Data provided:
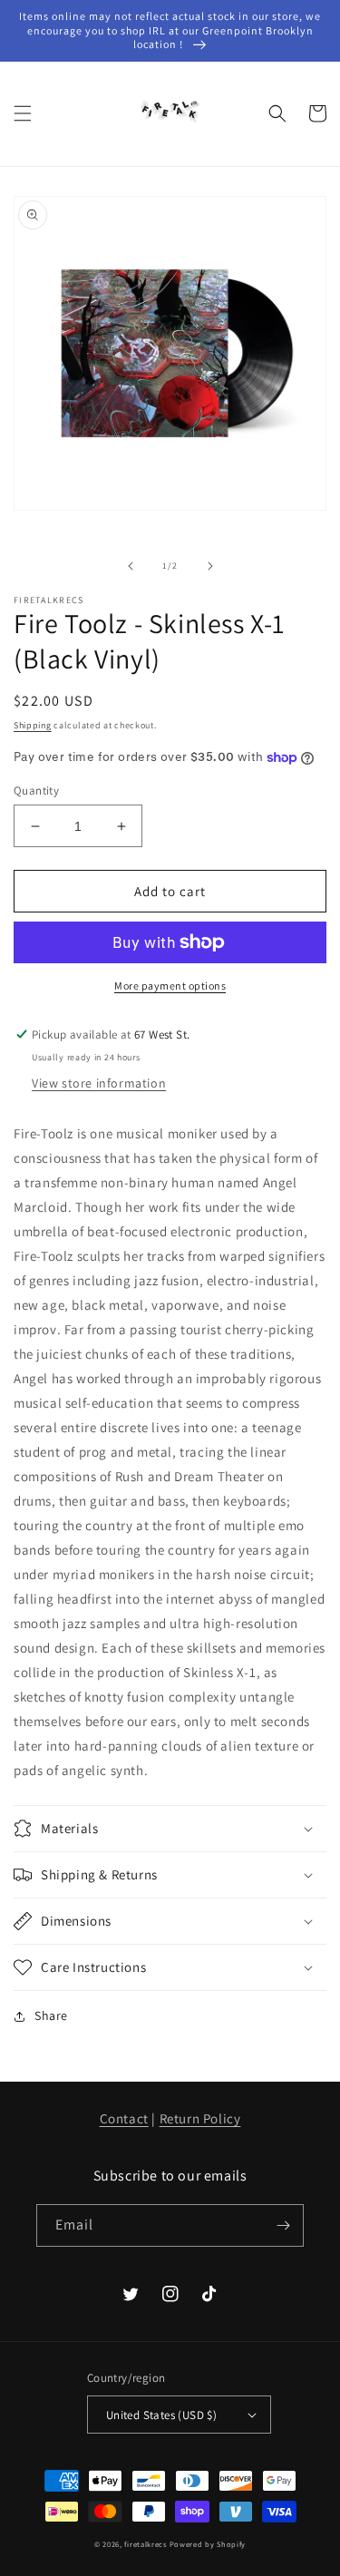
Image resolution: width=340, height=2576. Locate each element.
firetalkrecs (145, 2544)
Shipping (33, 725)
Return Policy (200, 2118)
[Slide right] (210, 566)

* * *

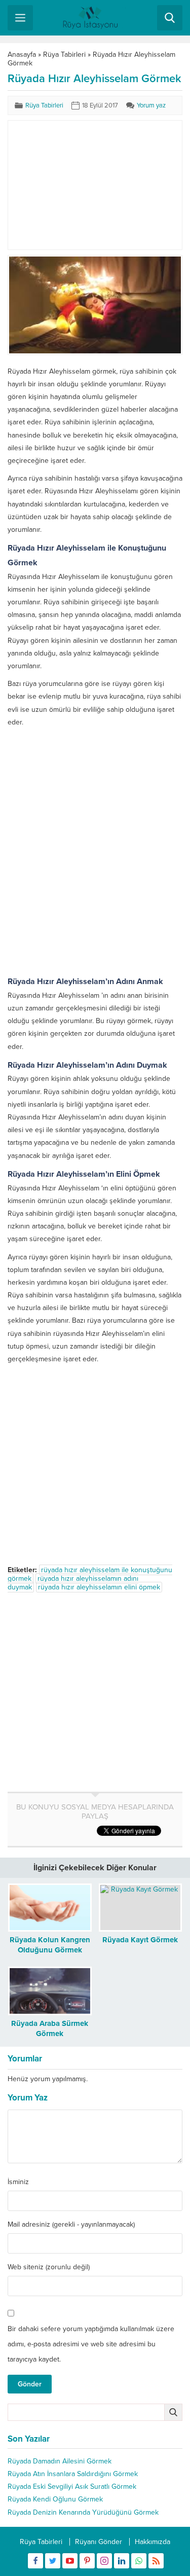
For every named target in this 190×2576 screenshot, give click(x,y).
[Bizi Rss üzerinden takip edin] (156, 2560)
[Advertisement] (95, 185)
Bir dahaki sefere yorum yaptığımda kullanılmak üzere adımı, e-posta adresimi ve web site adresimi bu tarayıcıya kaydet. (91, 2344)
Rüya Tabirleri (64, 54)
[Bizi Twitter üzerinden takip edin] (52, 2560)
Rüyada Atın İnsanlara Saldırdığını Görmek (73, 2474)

Work to be completed: From the line that has "[Bizi Rss üzerinden takip edin] (156, 2560)" through the line that has "Rüyada Atın İnsanlara", copy every line exactly as it appears above, and leave out all others.

Solution for this task:
[Bizi Rss üzerinden takip edin] (156, 2560)
[Advertisement] (95, 185)
Bir dahaki sefere yorum yaptığımda kullanılmak üzere adımı, e-posta adresimi ve web site adresimi bu tarayıcıya kaydet. (91, 2344)
Rüya Tabirleri (64, 54)
[Bizi Twitter üzerinden takip edin] (52, 2560)
Rüyada Atın İnsanlara Saldırdığını Görmek (73, 2474)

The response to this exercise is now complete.